TARA
Imel membantu gue membawa kardus-kardus berisi kue ke dalam rumahnya. Gue baru tahu, ternyata yang lamaran itu kakaknya, bukan dia.
Gue kaya gini langsung berasa deja vu, soalnya pernah beberapa tahun lalu, gue nganterin Ibu anter kue, eh ternyata ke rumah mahasiswa gue.
Asli, ternyata gue udah setua itu ya?
Gue yakin, ini kakaknya Imel aja umurnya pasti di bawah gue.Ketika semua kue sudah gue angkut, gue lihat Ibu mengobrol dengan salah satu temannya. Gue ingat, Bude Yayu, gak tau kenal dari mana soalnya Bude Yayu gak jualan, padahal rata-rata temennya Ibu itu pedagang di pasar.
"Bu, mau langsung pulang?" tanya gue menghampiri Ibu dan Bude Yayu.
"Ini Tara?" tanya Bude Yayu, gue tersenyum dan mengangguk.
"Ya ampun, kamu udah gede banget yaa! Tinggi banget lagi!" ucap Bude.
"Bukan gede banget lagi, Mbak, tua dia tuh!" ceplos Ibu, bikin gue nyengir.
"Jangan pulang laah, ikutan acara aja, Bude udah lama gak ngobrol sama Ibu-mu, Tar,"
"Yaudah, Ibu di sini aja, nanti kalo beres Tara jemput ya?" kata gue, gak mungkin gue betah di tempat ginian, yang ada Ibu pasti bakalan nyindir-nyindir gue untuk kapan bikin acara kaya begini juga.
"Lha kok balik? Udah Tara juga di sini aja, gak enak tau anter jemput gitu, ini Sabtu, kena macet kamu di luar,"
"Tuhh, dengerin omongan Bude Yayu!" sahut Ibu.
Karena dipaksa demikian, jadilah gue menurut. Kami masuk kembali ke bagian dalam rumah.
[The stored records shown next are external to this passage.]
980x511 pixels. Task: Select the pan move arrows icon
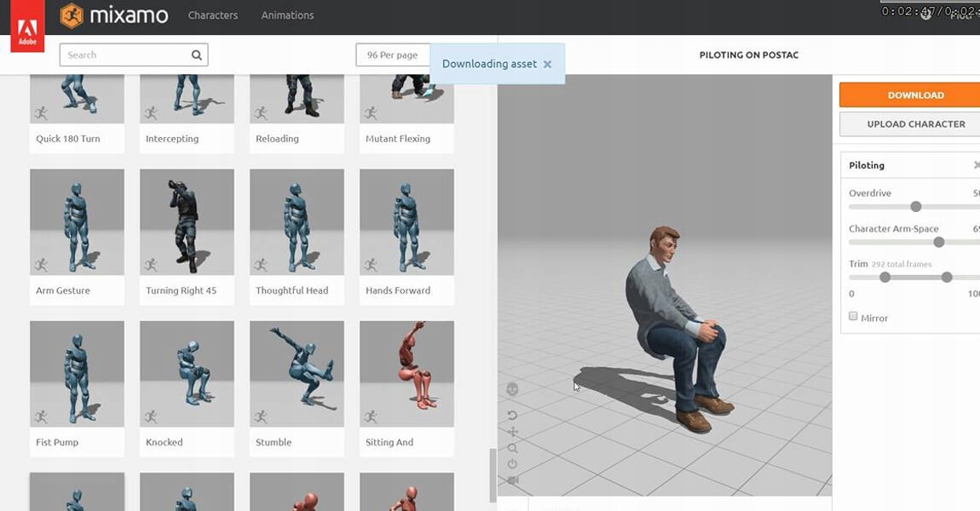point(512,432)
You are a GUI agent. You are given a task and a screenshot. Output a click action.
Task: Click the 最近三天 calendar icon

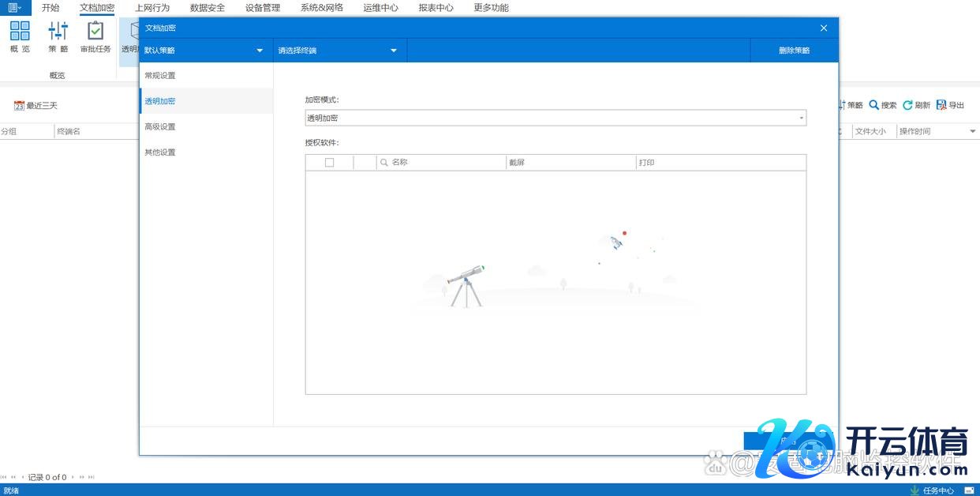coord(19,106)
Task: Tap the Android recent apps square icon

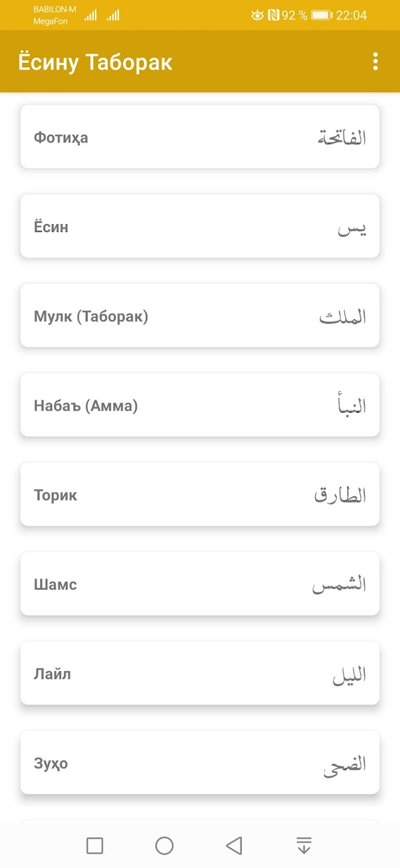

Sadar diri kalau bukan siapa-siapa, gue memilih diam di dapur, agak ke belakang, soalnya Ibu sama Bude Yayu ngobrol di ruang keluarga gitu, sedangkan acaranya udah mau mulai.
Bosen, gue keluar dari dapur melalui pintu belakang, halaman belakang rumah ini sempit, gak ada jalan keluar juga karena tembok belakang, kiri dan kanan langsung menempel dengan rumah orang. Khas rumah-rumah di perkomplekan lah yaa.
Halaman belakang hanya berisi mesin cuci, dan rak jemuran yang dilipat lalu disandarkan ke dinding. Gue melihat sumur bor juga, jadi langsung aja gue duduk di situ, sekalian membakar rokok.
"Pak Tara?" gue menoleh ketika nama gue dipanggil, Imel datang menghampiri gue dengan sepiring kecil kue-kue bikinan Ibu. Ada 4 jenis.
"Kenapa Mel?" tanya gue.
"Ini Pak, saya di suruh Mama buat suguhin Pak Tara," katanya, meletakkan piring tersebut di samping gue, dan ternyata di tangan kirinya ia membawa segelas air mineral.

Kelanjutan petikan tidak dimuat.